Cada pieza es un cuerpo de matemática distinto puesto a respirar. Crecimiento, interferencia, gramática, caos, reacción, propagación. Misma paleta. Diferentes ideas.
La unidad no está en el algoritmo.
Está en la paleta y en el rigor.
Hay generative art que decora y hay generative art que piensa. El Laboratorio Algorítmico es del segundo. Cada una de las seis piezas que viven aquí es la expresión visible de un cuerpo de matemática distinto — crecimiento diferencial, interferencia armónica, gramática recursiva, dinámica caótica, reacción-difusión, propagación de restricciones.
La unidad del Laboratorio no está en el algoritmo — está en la paleta y en el rigor. Cobre sobre crema, sombra violeta debajo: tres colores, congelados a propósito, que obligan a la variación a venir del cómputo. Cuando dos piezas comparten cobre pero una late como coral y la otra se quieta como un circuito, lo que el ojo registra es la firma matemática detrás de cada una.
Cada pieza es un viewer interactivo independiente: una semilla determinista (estilo Art Blocks — la misma semilla produce siempre la misma obra), sliders para tunear los parámetros del sistema, exportación a PNG. La interactividad no es ornamento — es la única forma honesta de mostrar arte algorítmico, porque cada semilla revela una región distinta del espacio de posibilidades, y el espectador termina co-autorando la obra al elegir qué semilla mirar.

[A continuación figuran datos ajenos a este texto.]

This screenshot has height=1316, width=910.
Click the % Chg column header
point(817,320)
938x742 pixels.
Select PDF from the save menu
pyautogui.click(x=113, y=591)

Este es código que se compromete con la sofisticación sin disfrazarse de ella. Es matemática puesta a respirar. Es la prueba de que un algoritmo meticulosamente sintonizado, ejecutado por alguien que entiende lo que está haciendo, puede producir objetos que merecen colgar en la pared — y que cada uno de esos objetos contiene, encriptada en sus parámetros, la firma del oficio que lo hizo posible.